Friday Performance Pick – 11

Igor Stravinsky: Fireworks

Fireworks arguably started it all. Stravinsky wrote the short work for the wedding of Nikolai Rimsky-Korsakov’s daughter. But it is remembered as the work in which the young Stravinsky found his voice, and the work that established his connection with Sergei Diaghilev. On hearing Fireworks in 1909, Diaghilev commissioned Stravinsky to write a full-length ballet. The result was Firebird, followed quickly by Petrushka (1911) and Rite of Spring (1913), all premiered in Paris by Diaghilev’s Ballets Russes. Rite of Spring, which caused quite a stir when it first performed, provides a good benchmark for the beginning of the Modern era in music.

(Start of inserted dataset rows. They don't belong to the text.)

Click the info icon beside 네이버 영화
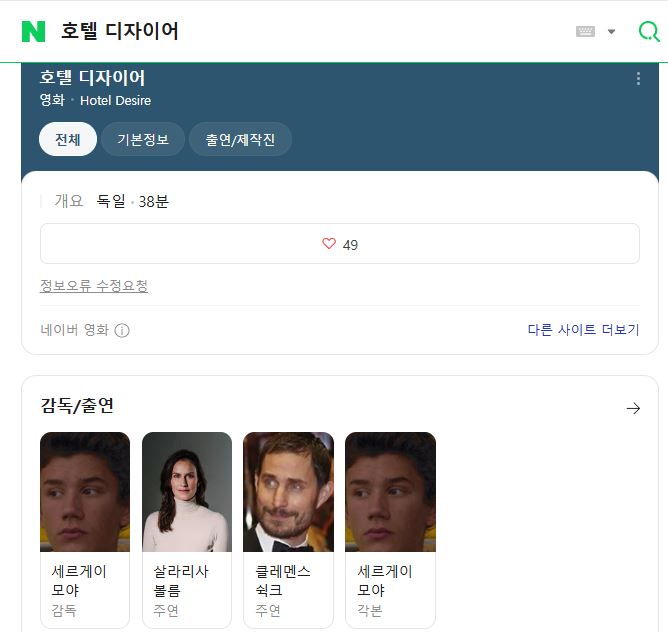 [122, 330]
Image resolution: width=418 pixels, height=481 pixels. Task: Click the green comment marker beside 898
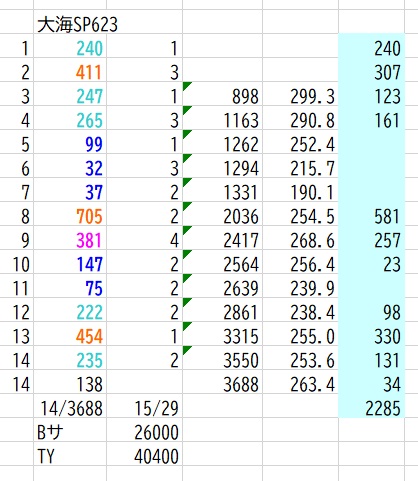pos(187,86)
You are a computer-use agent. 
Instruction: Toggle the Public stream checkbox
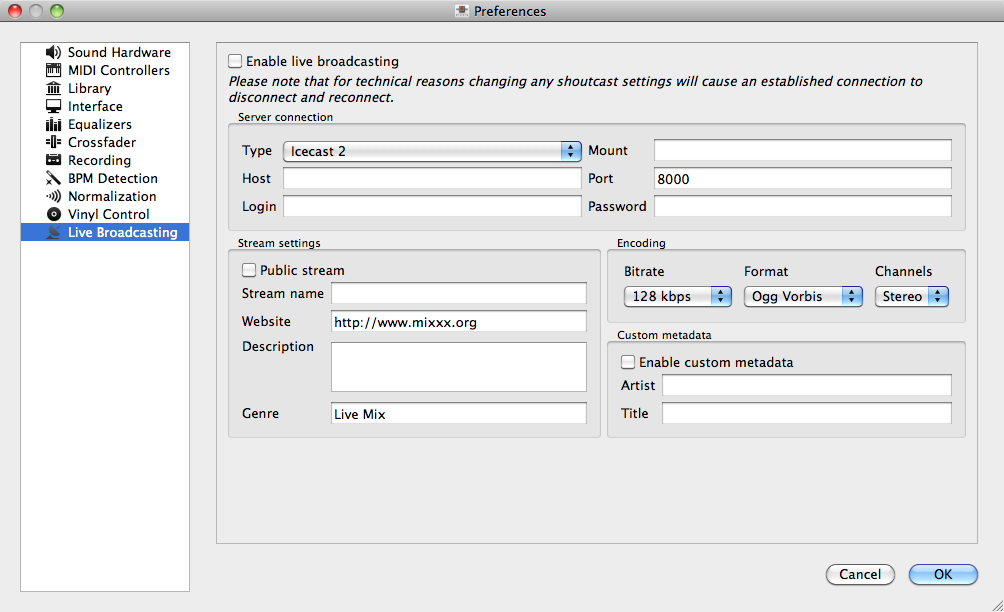pyautogui.click(x=249, y=270)
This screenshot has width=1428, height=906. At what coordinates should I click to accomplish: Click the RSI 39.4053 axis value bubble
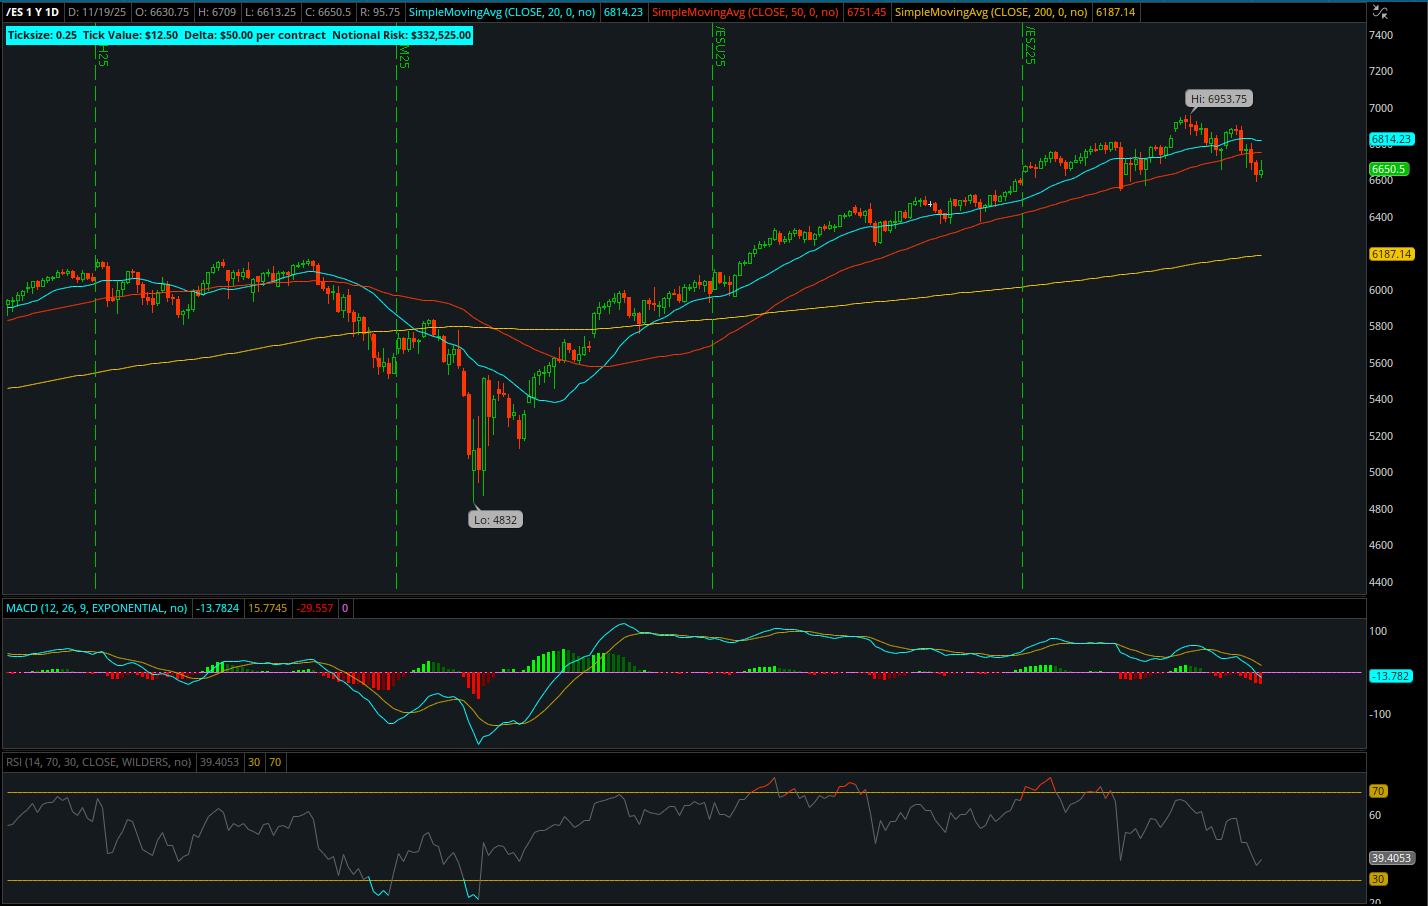point(1392,856)
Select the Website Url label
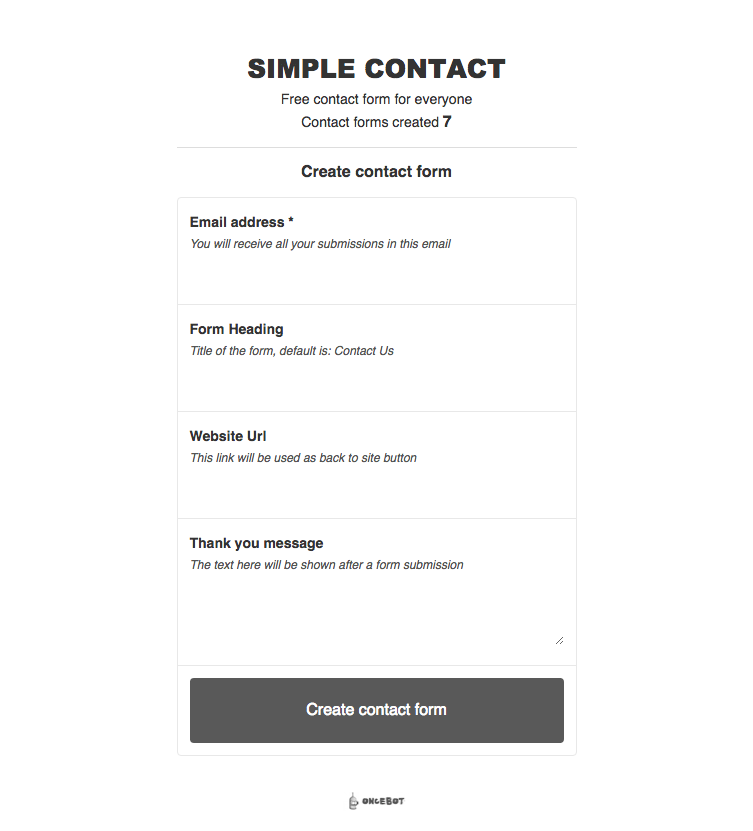The width and height of the screenshot is (753, 831). point(228,436)
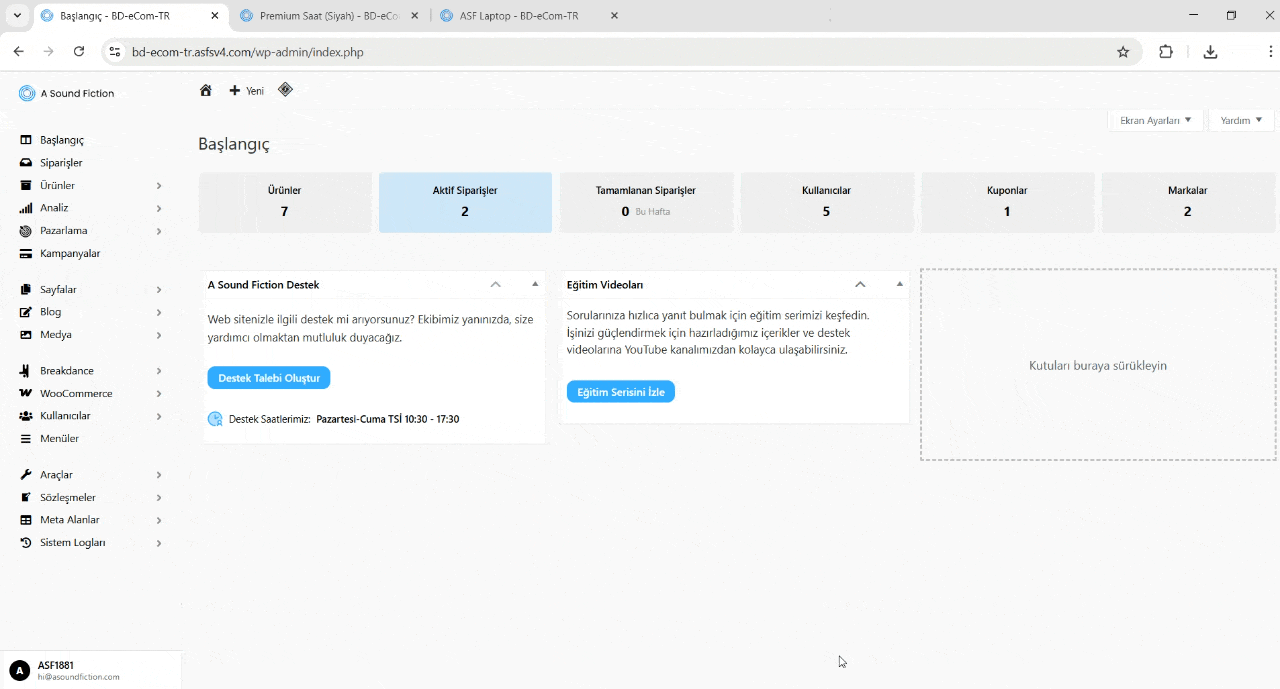Click Eğitim Serisini İzle button
Viewport: 1280px width, 689px height.
click(621, 392)
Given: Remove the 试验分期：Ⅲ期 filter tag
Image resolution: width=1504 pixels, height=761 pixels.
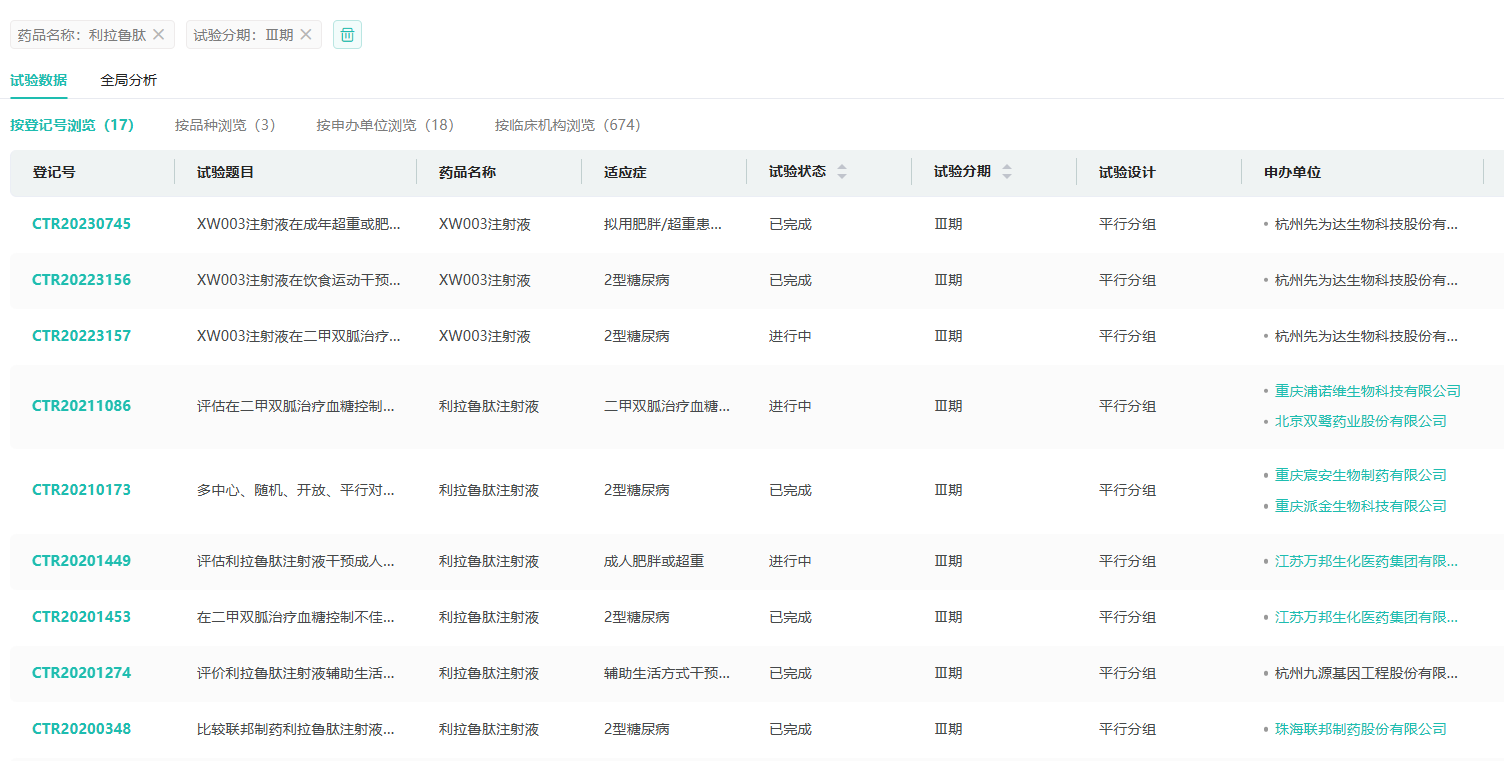Looking at the screenshot, I should [306, 35].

Stravinsky went on to write quite a lot of music in different styles until his death in 1971. He clearly felt the influence of many of his contemporaries, but his works were always original, and he avoided becoming captive to any of the competing movements in modern music. But it is the works he did for the Ballets Russes in the years leading up to World War I that receive the most attention. Those are the works that are performed regularly and that have become mainstays of the orchestral repertoire. Fireworks provides a nice, short introduction to Stravinsky’s works from this period. The distinctive elements are evident in Fireworks: high energy, sparkling clarity, rhythmic complexity, and an endless array of orchestral color.